**TRY IT**
Print the listing in full, exactly as it stands.
____
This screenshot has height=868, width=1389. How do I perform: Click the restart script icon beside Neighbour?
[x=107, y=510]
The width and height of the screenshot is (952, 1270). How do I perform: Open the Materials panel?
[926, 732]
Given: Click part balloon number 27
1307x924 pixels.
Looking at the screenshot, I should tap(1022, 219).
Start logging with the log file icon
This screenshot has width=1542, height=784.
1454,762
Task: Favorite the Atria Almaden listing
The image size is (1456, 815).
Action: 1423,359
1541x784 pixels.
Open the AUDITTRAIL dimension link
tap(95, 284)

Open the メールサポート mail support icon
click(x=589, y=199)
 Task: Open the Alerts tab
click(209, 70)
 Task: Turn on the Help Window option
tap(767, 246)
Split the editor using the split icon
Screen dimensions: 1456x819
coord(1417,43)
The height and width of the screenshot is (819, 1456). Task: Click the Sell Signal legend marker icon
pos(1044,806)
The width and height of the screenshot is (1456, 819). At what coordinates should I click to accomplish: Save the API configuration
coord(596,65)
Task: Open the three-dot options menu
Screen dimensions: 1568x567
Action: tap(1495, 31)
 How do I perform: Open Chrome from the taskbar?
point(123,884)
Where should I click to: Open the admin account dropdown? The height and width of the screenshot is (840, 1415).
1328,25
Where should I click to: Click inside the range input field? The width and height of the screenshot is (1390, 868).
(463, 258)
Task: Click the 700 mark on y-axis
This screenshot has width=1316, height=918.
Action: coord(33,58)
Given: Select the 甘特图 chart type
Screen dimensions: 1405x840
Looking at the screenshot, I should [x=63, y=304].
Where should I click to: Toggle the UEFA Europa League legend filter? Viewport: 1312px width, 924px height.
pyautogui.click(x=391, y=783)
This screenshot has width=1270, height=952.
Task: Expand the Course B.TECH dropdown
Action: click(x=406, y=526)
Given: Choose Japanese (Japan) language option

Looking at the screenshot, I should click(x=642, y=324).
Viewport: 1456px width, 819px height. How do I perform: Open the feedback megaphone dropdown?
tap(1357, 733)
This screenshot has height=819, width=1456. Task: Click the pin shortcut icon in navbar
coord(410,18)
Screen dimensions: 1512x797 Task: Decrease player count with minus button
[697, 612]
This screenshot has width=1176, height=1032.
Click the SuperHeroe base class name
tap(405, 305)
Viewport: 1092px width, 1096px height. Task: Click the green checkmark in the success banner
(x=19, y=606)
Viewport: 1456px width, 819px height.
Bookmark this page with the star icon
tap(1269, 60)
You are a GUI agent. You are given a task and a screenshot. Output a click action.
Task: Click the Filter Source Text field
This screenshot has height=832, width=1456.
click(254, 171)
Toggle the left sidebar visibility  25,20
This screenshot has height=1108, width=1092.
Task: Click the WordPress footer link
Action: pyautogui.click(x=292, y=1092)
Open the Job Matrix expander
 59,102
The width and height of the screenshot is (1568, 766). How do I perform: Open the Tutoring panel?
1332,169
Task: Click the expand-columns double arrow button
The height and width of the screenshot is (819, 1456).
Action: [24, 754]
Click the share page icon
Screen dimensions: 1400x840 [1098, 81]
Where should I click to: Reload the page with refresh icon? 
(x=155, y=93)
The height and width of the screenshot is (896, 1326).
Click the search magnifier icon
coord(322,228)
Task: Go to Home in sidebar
____
**RESPONSE BELOW**
This screenshot has height=868, width=1389. How do I perform: Click the restart script icon beside Neighbour?
[x=107, y=510]
The width and height of the screenshot is (952, 1270). How do I perform: Open the Materials panel?
[926, 732]
Given: Click part balloon number 27
1307x924 pixels.
Looking at the screenshot, I should tap(1022, 219).
Start logging with the log file icon
This screenshot has width=1542, height=784.
1454,762
Task: Favorite the Atria Almaden listing
The image size is (1456, 815).
Action: 1423,359
1541x784 pixels.
Open the AUDITTRAIL dimension link
tap(95, 284)

Open the メールサポート mail support icon
click(x=589, y=199)
 Task: Open the Alerts tab
click(209, 70)
 Task: Turn on the Help Window option
tap(767, 246)
Split the editor using the split icon
Screen dimensions: 1456x819
coord(1417,43)
The height and width of the screenshot is (819, 1456). Task: Click the Sell Signal legend marker icon
pos(1044,806)
The width and height of the screenshot is (1456, 819). At what coordinates should I click to accomplish: Save the API configuration
coord(596,65)
Task: Open the three-dot options menu
Screen dimensions: 1568x567
Action: tap(1495, 31)
 How do I perform: Open Chrome from the taskbar?
point(123,884)
Where should I click to: Open the admin account dropdown? The height and width of the screenshot is (840, 1415).
1328,25
Where should I click to: Click inside the range input field? The width and height of the screenshot is (1390, 868).
(463, 258)
Task: Click the 700 mark on y-axis
This screenshot has width=1316, height=918.
Action: coord(33,58)
Given: Select the 甘特图 chart type
Screen dimensions: 1405x840
Looking at the screenshot, I should [x=63, y=304].
Where should I click to: Toggle the UEFA Europa League legend filter? Viewport: 1312px width, 924px height.
pyautogui.click(x=391, y=783)
This screenshot has width=1270, height=952.
Task: Expand the Course B.TECH dropdown
Action: click(x=406, y=526)
Given: Choose Japanese (Japan) language option

Looking at the screenshot, I should click(x=642, y=324).
Viewport: 1456px width, 819px height. How do I perform: Open the feedback megaphone dropdown?
tap(1357, 733)
This screenshot has height=819, width=1456. Task: Click the pin shortcut icon in navbar
coord(410,18)
Screen dimensions: 1512x797 Task: Decrease player count with minus button
[697, 612]
This screenshot has width=1176, height=1032.
Click the SuperHeroe base class name
tap(405, 305)
Viewport: 1092px width, 1096px height. Task: Click the green checkmark in the success banner
(x=19, y=606)
Viewport: 1456px width, 819px height.
Bookmark this page with the star icon
tap(1269, 60)
You are a GUI agent. You are given a task and a screenshot. Output a click action.
Task: Click the Filter Source Text field
This screenshot has height=832, width=1456.
click(254, 171)
Toggle the left sidebar visibility  25,20
This screenshot has height=1108, width=1092.
Task: Click the WordPress footer link
Action: pyautogui.click(x=292, y=1092)
Open the Job Matrix expander
 59,102
The width and height of the screenshot is (1568, 766). How do I perform: Open the Tutoring panel?
1332,169
Task: Click the expand-columns double arrow button
The height and width of the screenshot is (819, 1456).
Action: [24, 754]
Click the share page icon
Screen dimensions: 1400x840 [1098, 81]
Where should I click to: Reload the page with refresh icon? 
(x=155, y=93)
The height and width of the screenshot is (896, 1326).
Click the search magnifier icon
coord(322,228)
Task: Go to Home in sidebar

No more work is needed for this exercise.